Tadao Ando’s mastery of materials and geometry is never in doubt, even if the intensity of feeling and compressed energy that characterized his small buildings can be hard to find in some of his recent works, which have suffered from an inflation of scale. At the urging of clients with a taste for grandeur, unconstrained by cost, content and audience, the projects have become intimidatingly vast. But the compact library/museum that Ando recently completed in an Osaka suburb is a return to the sublime quality of his Church of the Light and Water Temple.

The Shiba Ryotaro Memorial Museum celebrates a writer who was enormously popular and respected. Born in Osaka in 1923, Shiba Ryotaro served as a soldier in the imperial army, an experience that left him traumatized by his commanders’ brutality and the militarism of the system they represented. He dedicated the rest of his life to making sense of Japan’s turbulent history, from the Meiji era on. Beginning as a newspaper reporter, he turned to writing meticulously researched historical novels – including Drunk as a Lord, Burning Sword and The Last Shogun – that won a wide following in Japan and, in translation, abroad. When he died, in 1996, his widow established a foundation in his name to award prizes and fellowships and to commission the museum, which curves away from his house in a graceful arc through a leafy garden.

In plan, the reinforced concrete building comprises two overlapping arcs of a circle intersected with radial walls. Staircases and service rooms jut at an angle from the inner face. Visitors enter a modest gate in the garden wall and follow a winding path. A tall glazed portico wrapped around the windowless south wall draws you into the lobby, where you are captured by the spectacle of the book stacks. The library Ryotaro amassed during his 50-year career must have overflowed every shelf in his spacious house. The collection has now been transferred to the museum, and it has become its dominant theme. Two eight-metre-high walls lined from floor to ceiling with books curve away to a geometrically patterned window. A steel gallery extends around the room from the librarian’s office on the upper level, and stairs lead down from the lobby to the exhibition area at the basement level.

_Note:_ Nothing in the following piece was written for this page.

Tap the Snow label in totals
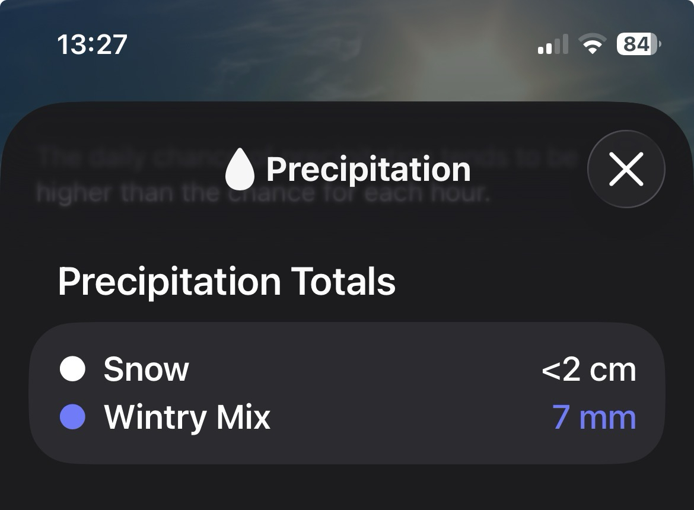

Ando describes the experience as ‘diving into the mind of the author’, and it dramatizes Ryotaro’s passion for research and the solid foundation he laid for his investigations of the past. Inspired by the dynamic verticality of Piranesi’s Prisons – as he was in the vertiginous stairways and split floors of his Osaka office – the architect has created a building that is both intensely personal and in harmony with its subject. The sharp turns and shifts of level are vintage Ando, a voyage of discovery through 1,000 square metres of space that are tightly contained but feel infinite. You feel yourself drawn forward to explore the library from different vantage points, allowing it to wrap around and envelope you. There’s an elegant, fan-shaped screening room, a display of memorabilia and the inevitable sales area, but these play subsidiary roles. The museum is rigorous yet welcoming, a concrete shell lined with Japanese oak: cool and warm materials that play off each other. Both have the refinement of craft that is Ando’s signature, and they glow softly in the abundant natural light that spills in from the east through a checkerboard of clear and moulded glass, designed with only partial success to filter harmful rays. The curve of the room is echoed in the shifting angles of the floorboards, and the mobile library stair evokes a stack of tansu chests that plays off the grid of the shelves. However, it’s evident that the books are more for display than use, for there are many areas that appear to be inaccessible.

What validates Ando’s design is the evident pleasure it gives the author’s admirers, for whom this space has become a shrine. They are caught up in the spirit of the place, wandering happily from one display to another, absorbed in their memories of the joy of reading.